The Institute for Research in Schools (IRIS) aims to change the culture in UK education to make authentic research part of every young person’s experience and more than 1,500 students have taken part in their projects this year.
IRIS runs a range of projects. We chose to participate in the ionic liquids project. Ionic substances are very common and the most ubiquitous example is probably sodium chloride - table salt. These substances are usually crystalline solids at room temperature with high melting points. Table salt melts at about 800 â„ƒ. However, it is possible to synthesise ionic substances that have much weaker bonding and this allows them to be liquids at room temperature. We call them Room Temperature Ionic Liquids (RTILs).

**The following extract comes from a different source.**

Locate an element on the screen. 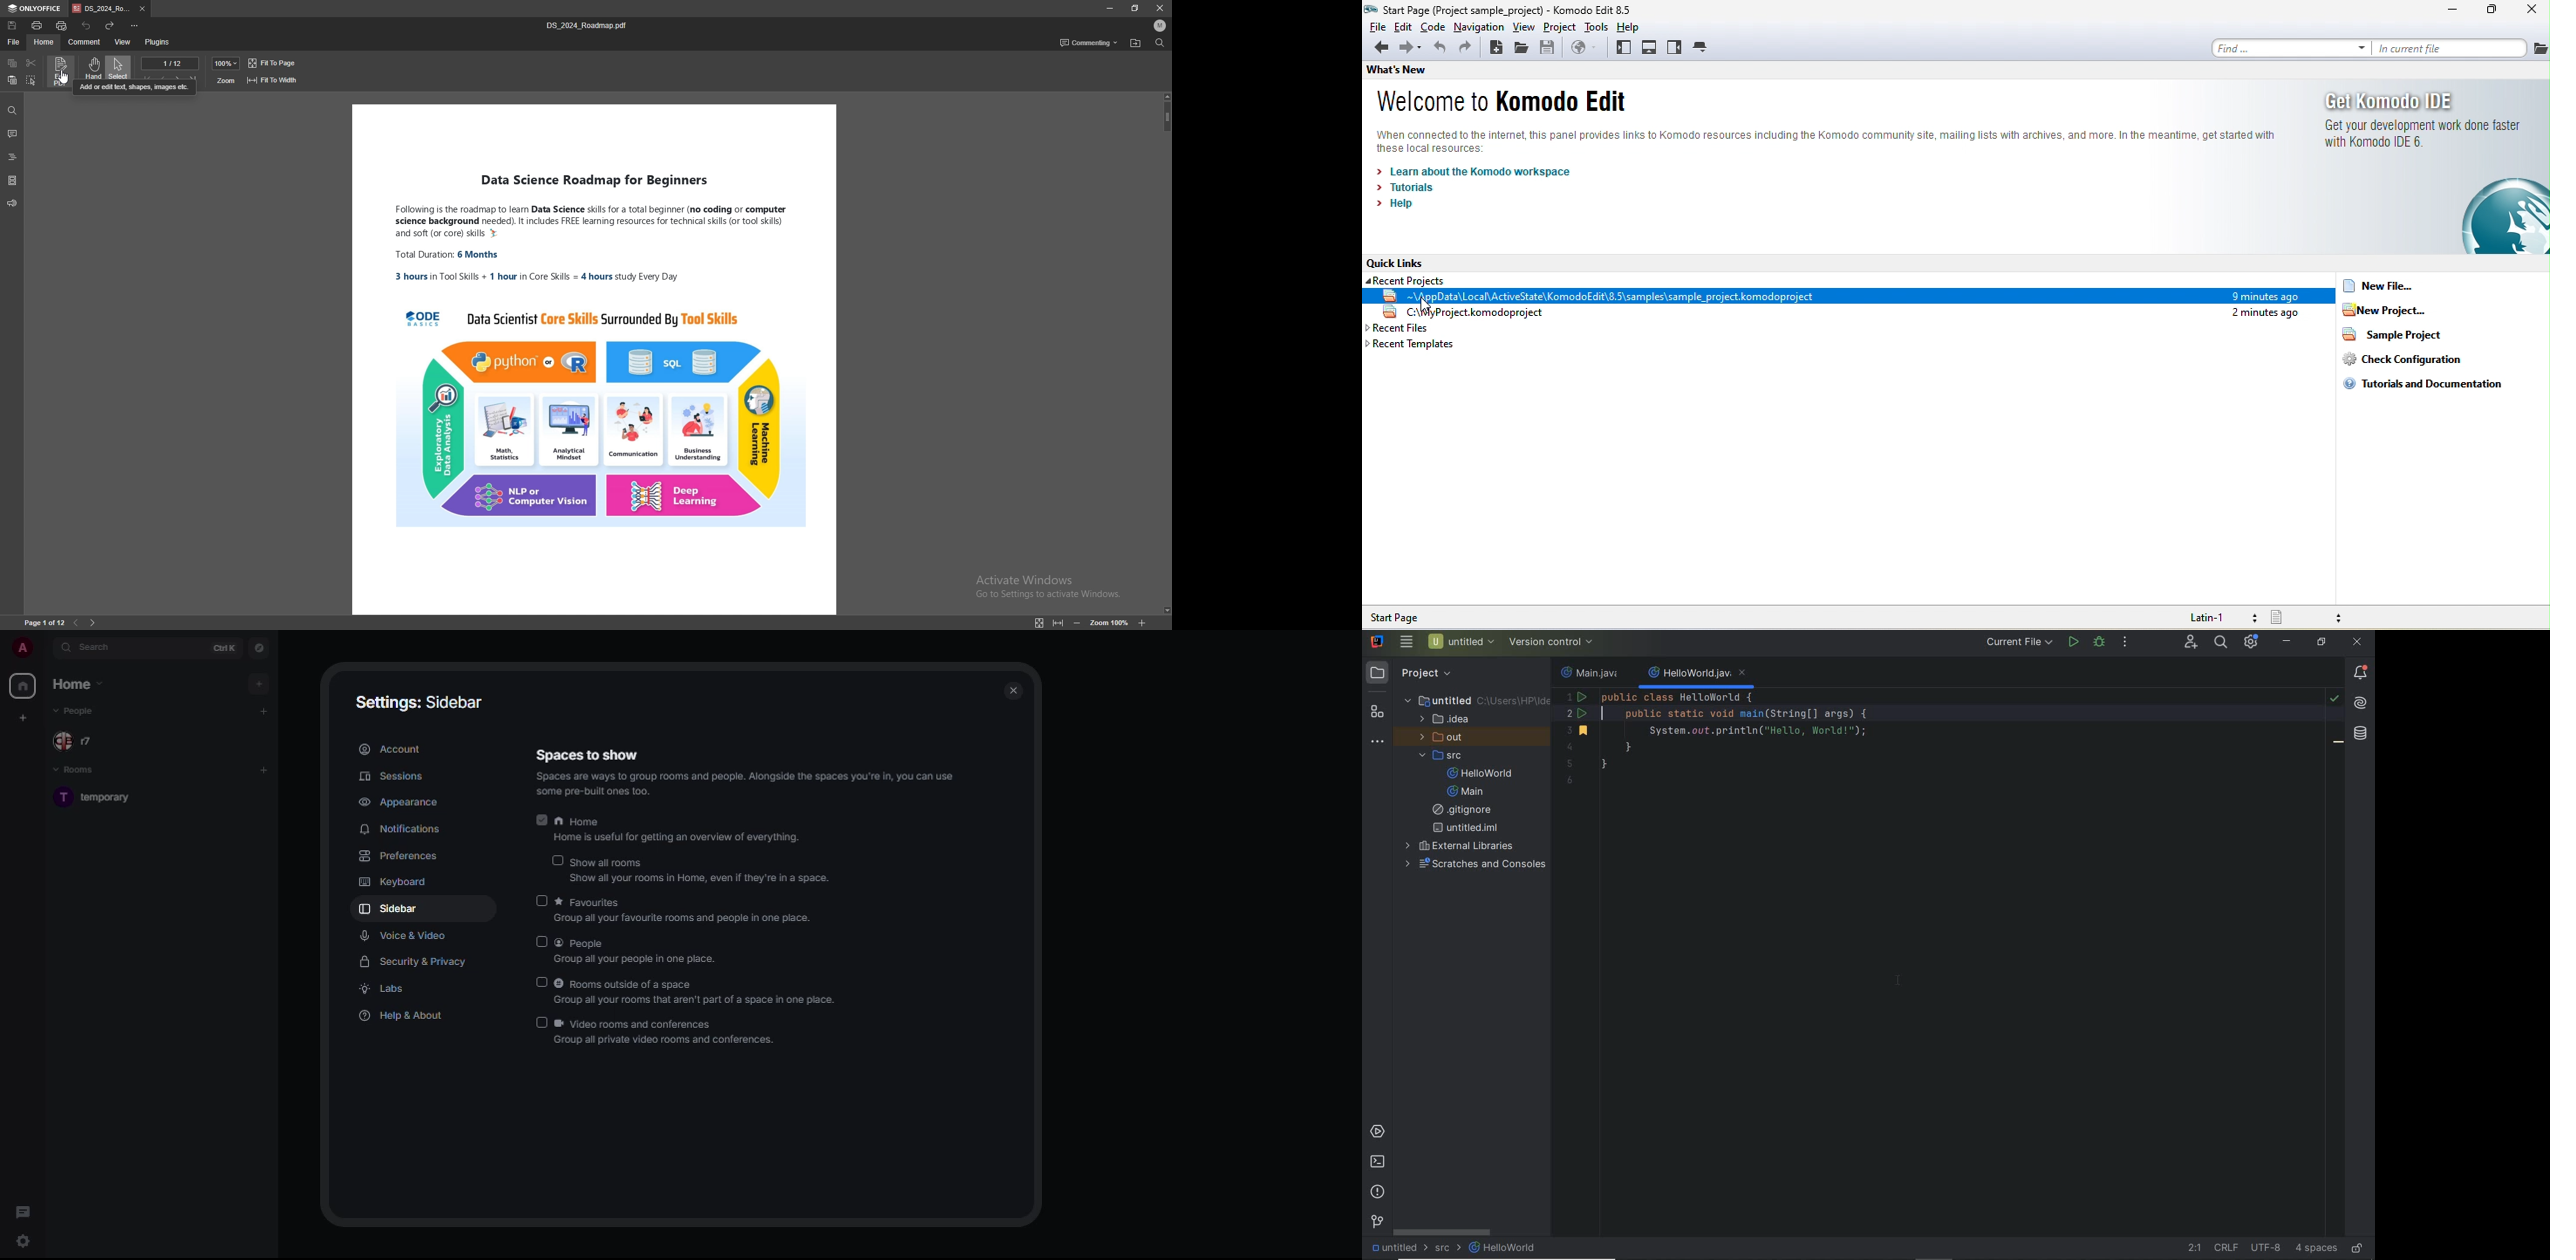 This screenshot has width=2576, height=1260. minimize is located at coordinates (1109, 8).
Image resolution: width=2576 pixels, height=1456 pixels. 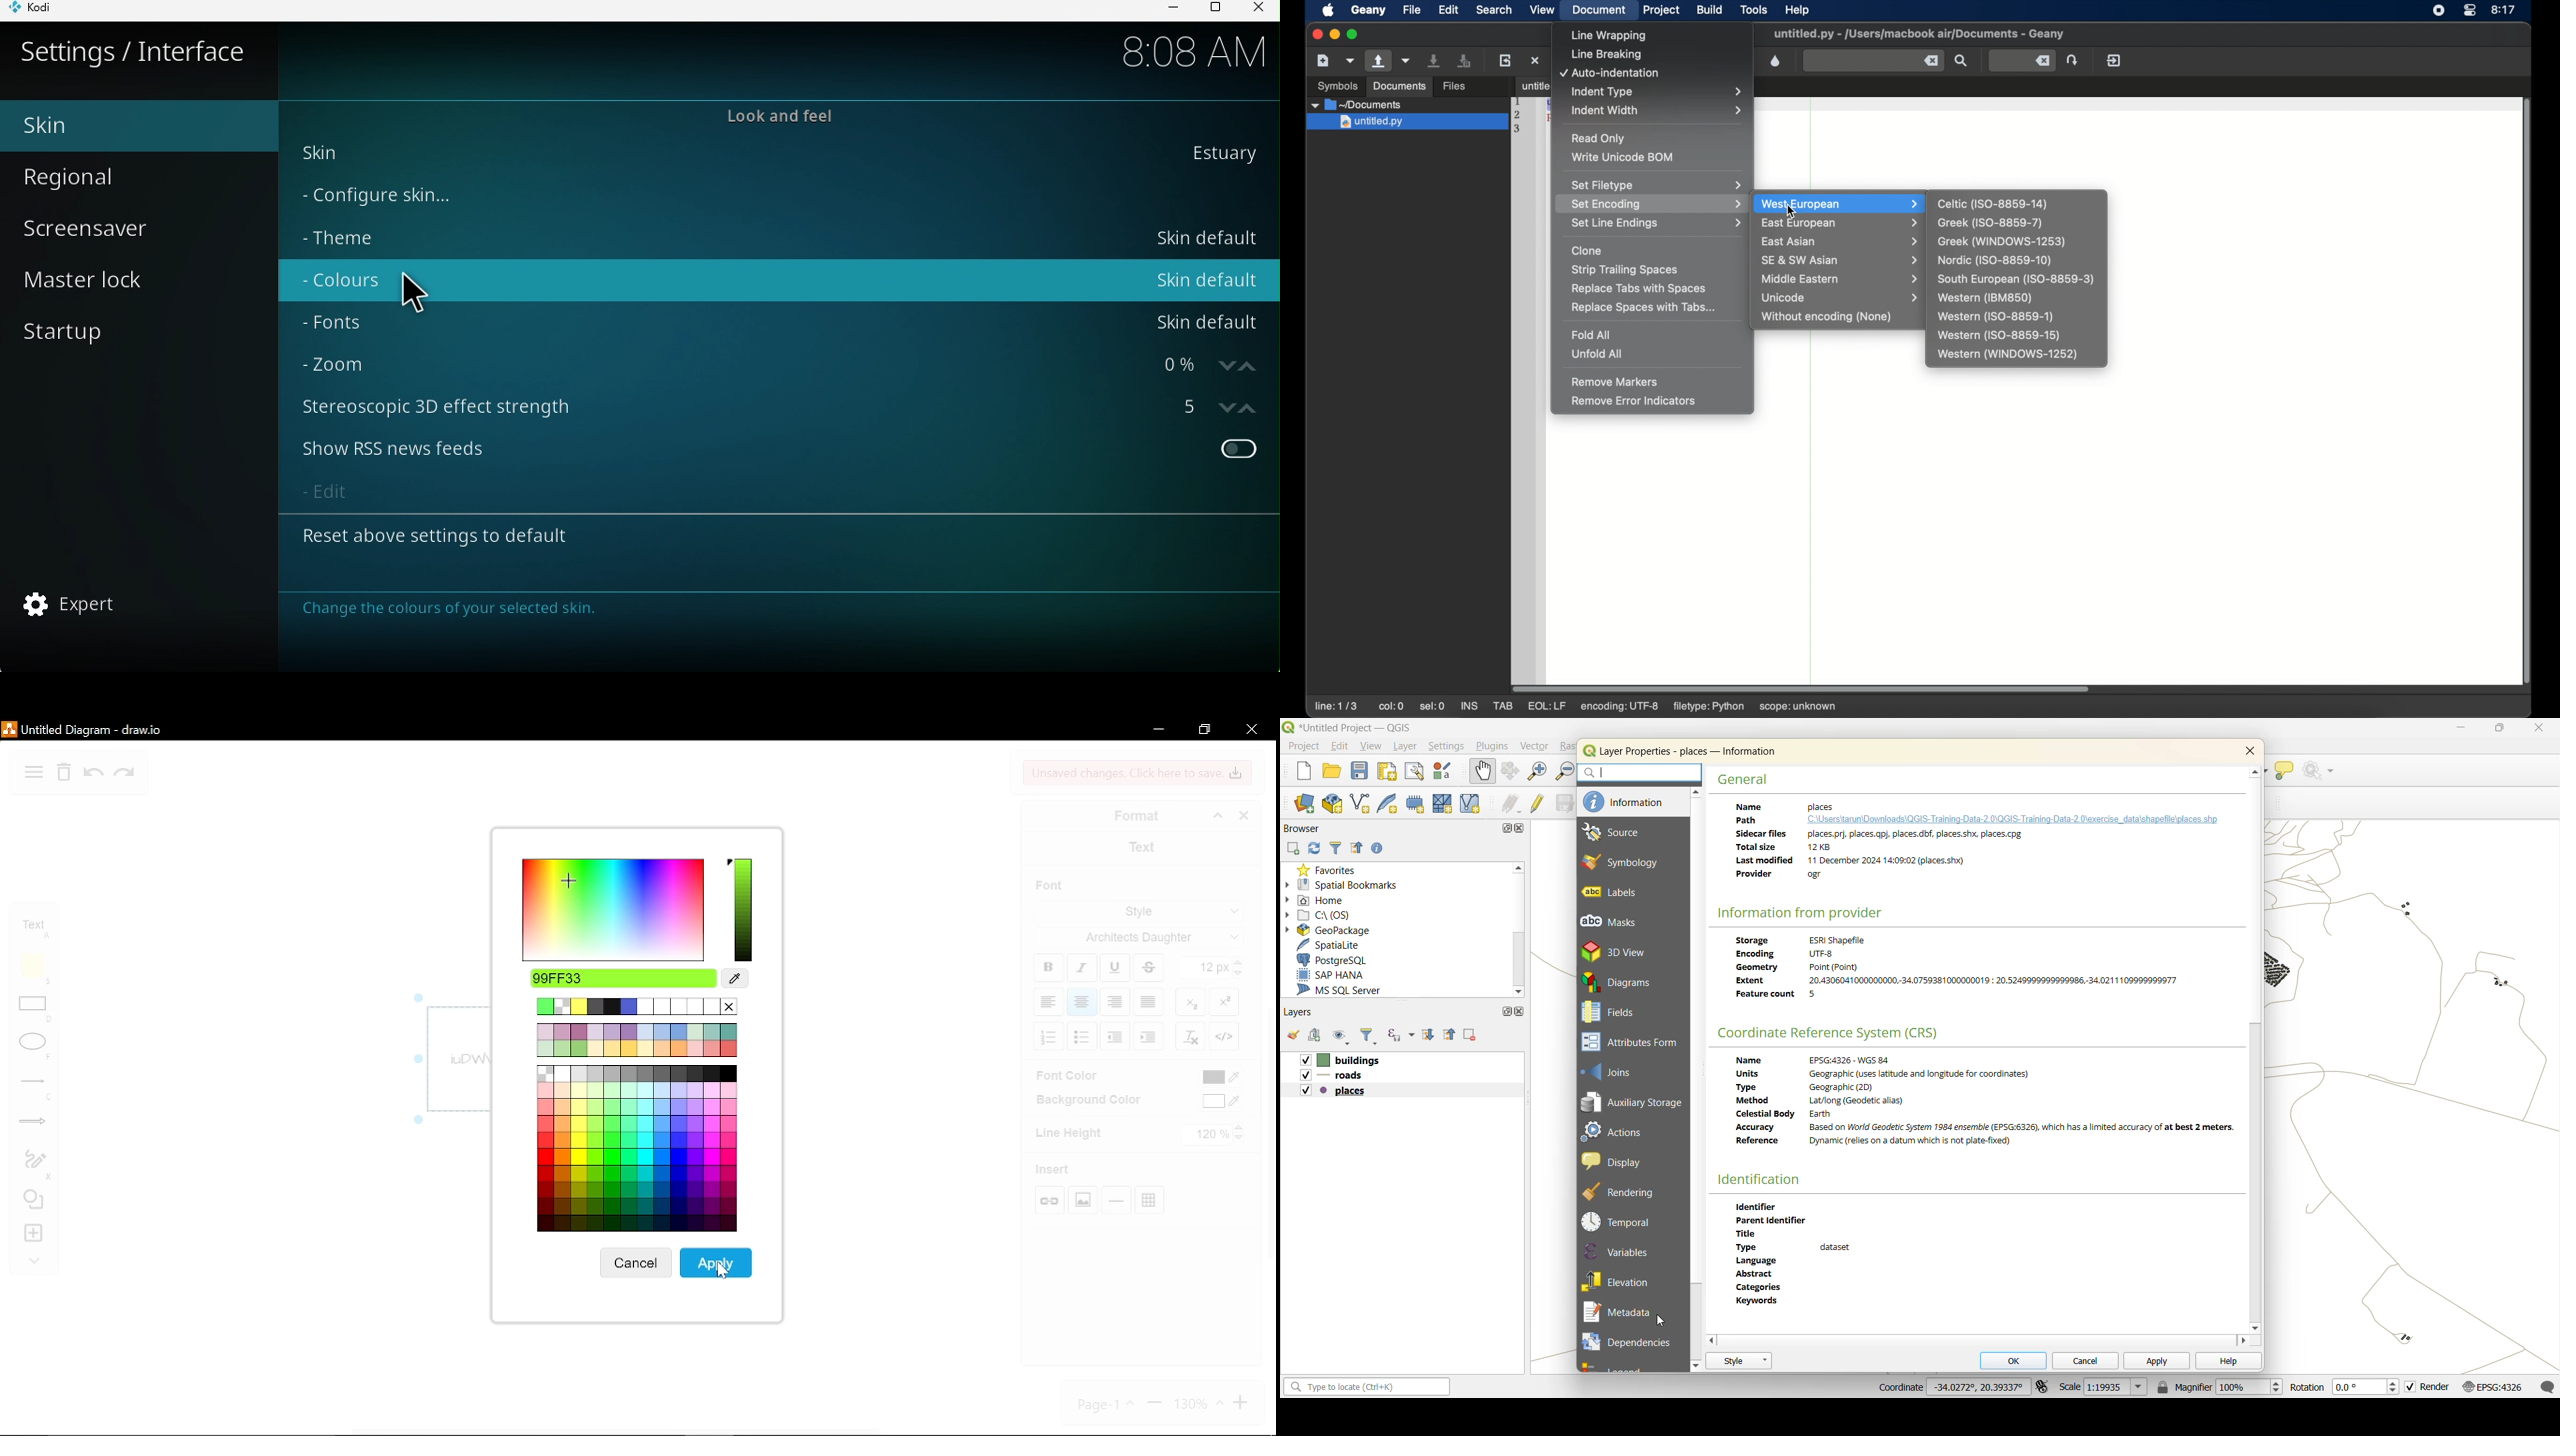 I want to click on selected color, so click(x=621, y=979).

Our students have synthesised RTILs and have planned a next generation of RTILs which they aim to characterise with the assistance of the Department of Chemistry at UCL. The work done by Graveney students Emily, Khadidja, Ben, Raiyan and Khalid is summarised in their poster:
RTILs are interesting because of their properties, for example:
- They conduct electricity very efficiently and do not evaporate which makes them attractive as components in new generation vehicle batteries because they would be safe in the event of a crash;
- They are potent solvents and have potential to be used to extract valuable materials in a greener way than current technologies allow;
- They are “hydrotropic” agents which means that they increase the solubility of other substances. This has potential in the pharmaceutical industry because many pharmaceutical agents are rather insoluble. This means they have poor bioavailability. If the solubility of these agents can be increased, their efficacy would be enhanced.